Many businesses around the country are still trying to finish the recovery process after facing government-mandated shutdowns due to the COVID-19 pandemic in 2020. Now several months into finding a “new normal” to live in, many establishments have found new and unique ways to offer services to their patrons.
For Athens-Limestone Public Library, the pandemic meant a lower-than-usual number of visitors across the yearlong span between October 2019 and September 2020. However, things like students switching to remote learning and people using online resources for job hunting and other tasks were up.
The library released its statistics for that span on social media earlier this week. In that time, the ALPL welcomed 50,600 visitors and ended with 8,269 registered patrons.
“We started making infographics for our staff to send around, and we decided to post it,” said Kris Reisz, head of adult services for the library.
He said the number of visitors was lower than other years due to the library being shut down for two months between March and April of last year.
“Some people have been hesitant to come out, but the number is ticking up,” he said. “People have been coming in more and more.
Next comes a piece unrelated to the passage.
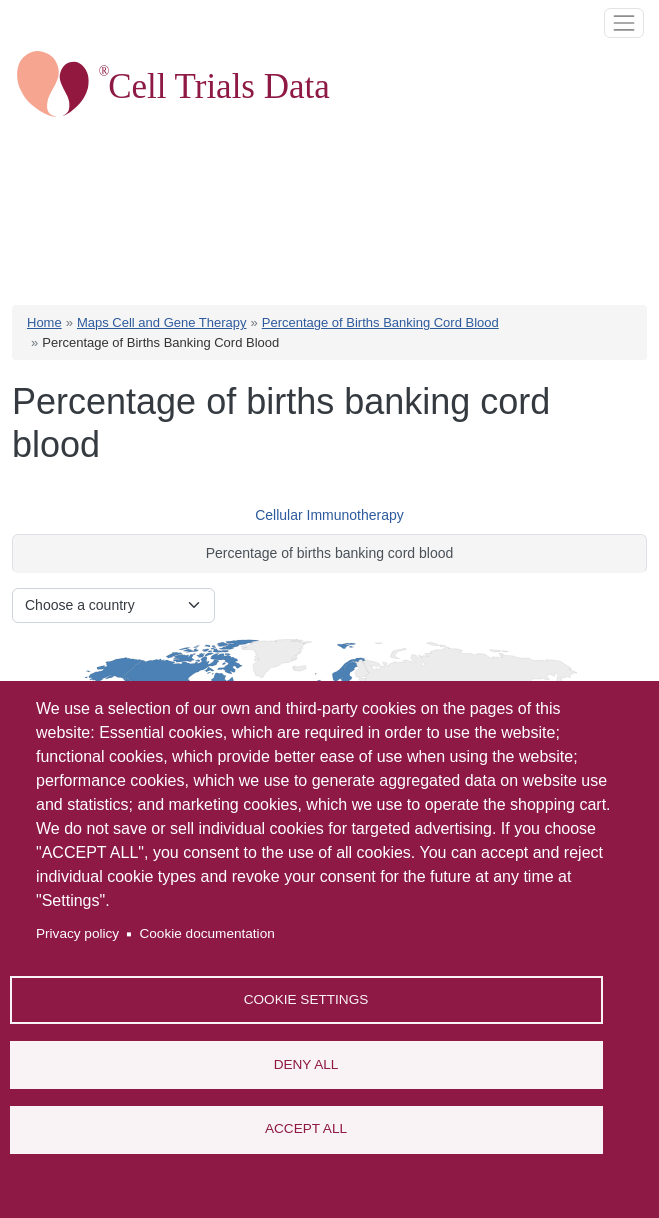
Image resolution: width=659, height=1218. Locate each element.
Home (44, 322)
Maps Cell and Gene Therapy (162, 322)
It has been a difficult year, and we have been reimagining how we serve the public."
Reisz said the infograghics were initially made to be sent to staff alone to help remind them how much of a service the library offers Limestone County.
“You tend to focus on each day what you need to do that hour, so sometimes it's hard to see the forest for trees,” he said.
According to Reisz, the library held 429 individual programs, virtually and in person, and those were attended by 13,233 adults, children and teens across that span. Patrons borrowed 163,588 items, which Reisz said provided a value of $3,271,760.
The library lists a collection of assets including 77,306 books, 3,528 DVDs and 1,103 audiobooks in physical formats, along with 83,120 books and 9,718 audiobooks available online.
Food for Fines
During the month of January, the library is hosting a program in which patrons who owe late fees can help mitigate what they owe by donating canned goods and other nonperishable items.
According to Reisz, for each food item donated, $1 will be deducted from late fees owed. This offer does not extend to fees incurred for lost or damaged items.
“Our head of circulation came up with the idea,” he said. “Food pantries across the country are really stressed right now, and we thought it is good way to support our community and help people who have fines come back and clear them.”
Reisz said late fee totals can be as high as $10 or $20 for some patrons, depending on their situation.
“Sometimes, families with lots of kids forget a book because they have so many out at once,” he said as an example.
The suggested items to be brought in for the food drive include peanut butter, instant potatoes, toiletries, canned fruits or vegetables, macaroni and cheese, rice and dry pasta.
Donations can be made in person at the library, located at 603 S. Jefferson St. in Athens.